Глядя на него, слушая его, создается впечатление одновременно четкое и расплывчатое, что этот человек чувствует себя лучше и естественнее, чем большинство его современников. И он – но можно ли осмелиться в этом веке выговорить такое слово – счастлив?

Хорошо известен благодаря СМИ (которые все же не лгут...), недавний расцвет карьеры Даниэля Лавуа: триумф во Франции, его дисков и выступлений на сцене, с песней Ils s’aiment; дождь наград и разных побед; важный успех здесь, как и в Европе, его последних спектаклей, особенно Je voudrais voir New-York, одного из блестящих хитов последнего года. Но его прошлое кажется более неясным – возможно, потому что наша общая память еще и избирательна, и что в истории долгой борьбы она предпочитает запоминать лишь результат, лишь победившую сторону.

Все же успех, которого Даниэль Лавуа добился во франкофонном мире, мог бы не прийти никогда. Или состояться на другом языке. Так как французский язык для него не является ни битвой, ни знаменем. Во Франции он никогда не называл себя квебекцем, но скорее – впрочем, это чистая правда – уроженцем Манитобы, живущем в Квебеке. Нюанс.

Маленький Даниэль Лавуа провел счастливое и франкофонное детство в далекой Манитобе, совсем рядом с Дюнреа. Его семья не была ни богатой, ни бедной. Впрочем, в их деревне не было ни очень богатых, ни очень бедных; все ели досыта, никто не был лишен необходимого. В его семье всегда нужно было всем делиться. Это было абсолютным правилом. Таким образом, эта элементарная справедливость казалась ему высшей степенью несправедливости – и тоски. Однажды, благодаря неожиданному возвращению некоторого количества денег, он купил только для себя большой пакет « французских вишен », съев их все до одной. Это доказательство самостоятельности не дало ему ни сладости роскоши, ни мании величия. Ни от « французских вишен ». Ни от Франции. И еще меньше от Квебека.

На самом деле, когда он был ребенком, Даниэль Лавуа ощущал свое положение франкофона как открытую рану. За этот язык, который он не выбирал, его товарищи били его, когда он говорил на нем. В десять лет, в пятнадцать лет, в те годы он надеялся только сделаться незаметным и походить на других, должно быть, это было нелегко, выносить оскорбления по таким незначительным причинам, как язык его родителей. Однако это не должно было ни внушить страстной любви к стране, где на нем говорят, ни вызвать желание сбежать туда. Почему же тогда Даниэль Лавуа сегодня живет в Квебеке? Почему пятнадцать лет назад он приехал сюда жить? Почему здесь остался?

Случайно. Он с друзьями музыкантами собирал группу, которая поставила своей целью заменить Beatles.

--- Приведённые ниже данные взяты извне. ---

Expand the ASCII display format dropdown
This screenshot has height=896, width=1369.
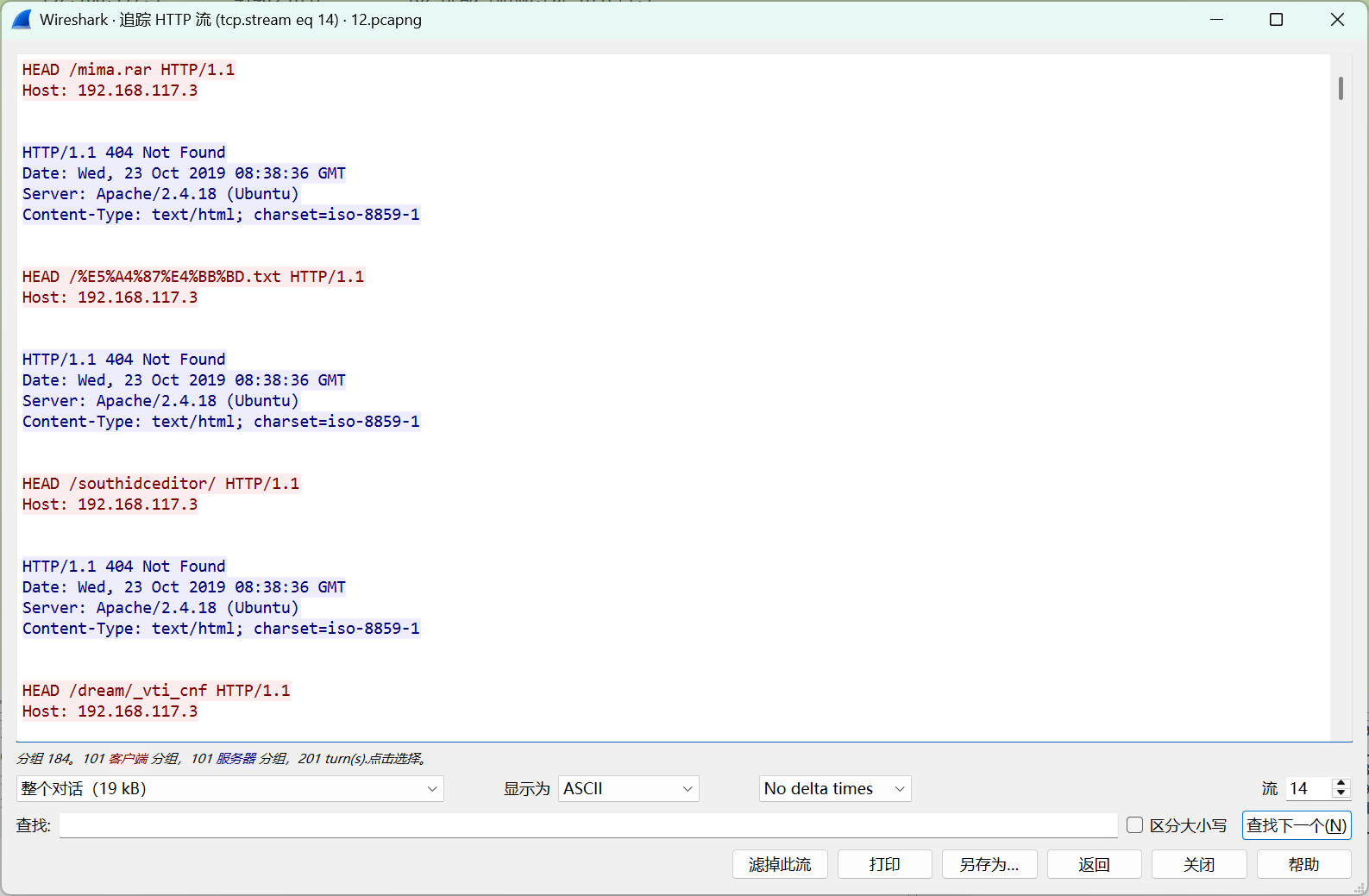628,789
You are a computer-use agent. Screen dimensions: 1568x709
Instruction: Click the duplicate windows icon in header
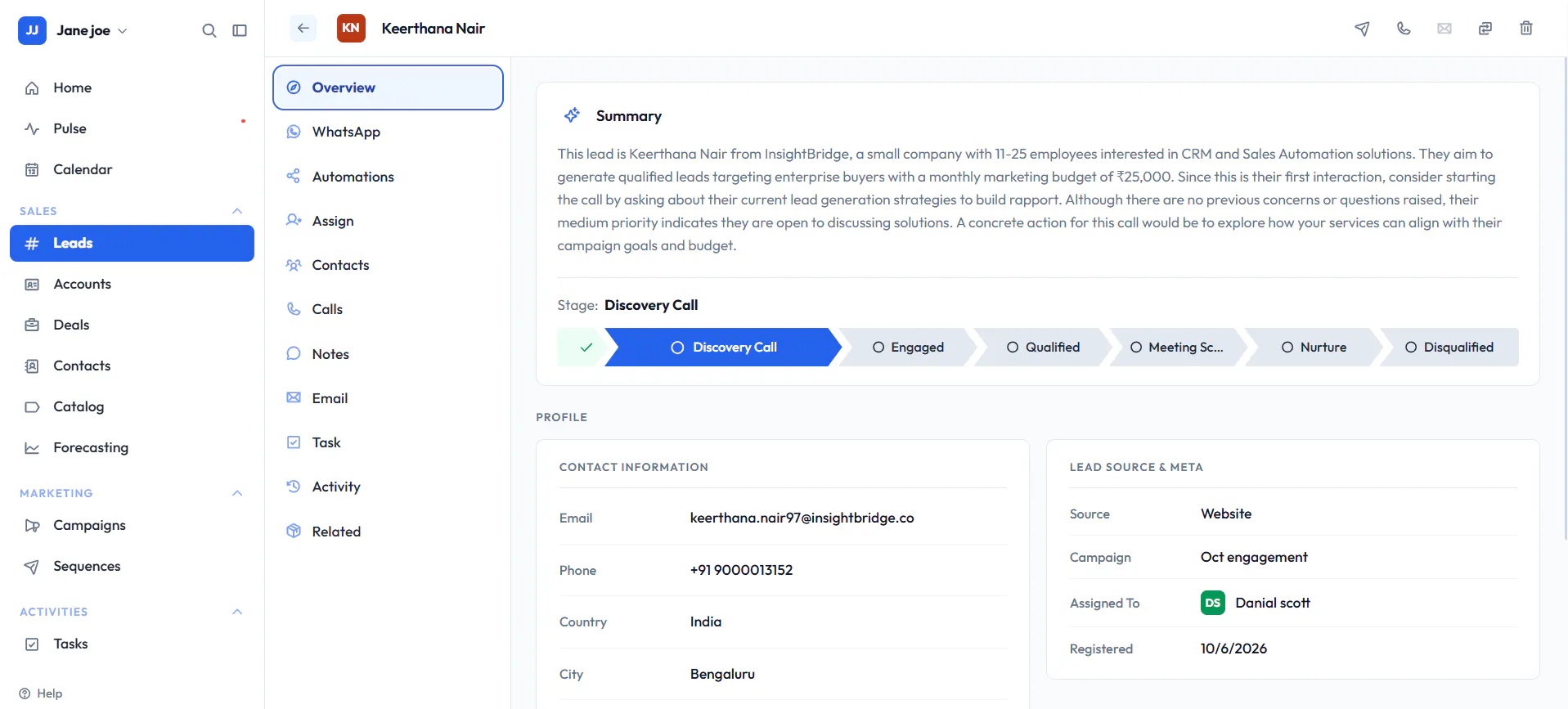pos(1485,28)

Им предлагали маленькие спектакли в залах и полуподвалах приходских церквей. И вот однажды удача наконец постучалась в их дверь: им предложили принять участие в фестивале, который проходил в самом важном коммерческом центре области. Большое волнение среди рокеров. Последовавшее вскоре еще большее разочарование: этот фестиваль был этническим событием, и новые Beatles совершенно дико представляли там франкофонное меньшинство, меньшинство среди подавляющего количества других. Тяжелый удар для морального состояния этого меньшинства.

Немного позже Режан Ранкур (который также является управляющим и компаньоном Даниэля Лавуа) предлагает группе остаться в Монреале, где, он уверяет, слава и удача ждут с нетерпением молодых уроженцев Манитобы, чтобы настигнуть их. Он предложил бы им Калифорнию, Англию, Арканзас (Россия?), это было бы практически одно и то же: эти мальчишки хотели уехать, неважно куда.

Но Квебек был наименее привлекательной целью. Потому что – знаете почему? – квебекский колониализм по отношению к франкофонам вне Квебека ужасен. « Если говорить откровенно, то квебекцы для нас были также невыносимы, как французы для квебекцев. Они всегда все знали; они смеялись над нашим акцентом; после этого в Квебеке нас интересовали только дела. Поэтому мы действительно не испытывали большого желания остаться в этом мире ».

Это понятно. Он все-таки приехал со своей группой, и повторился все тот же сценарий: маленькие спектакли, крошечные гонорары. И в первую очередь растерянность. Другие музыканты постепенно падали духом, и, один за другим, возвращались домой. Пересадка была такой же неудачной для Даниэля Лавуа; исчерпав денежные запасы и свое терпение, он вернулся к родителям. Где не выдержал и месяца. Больше, чем зов большого города, его вынудила к этому пустота его маленькой деревни. Он вернулся в Монреаль, пусть это будет или полный успех или сокрушительный провал.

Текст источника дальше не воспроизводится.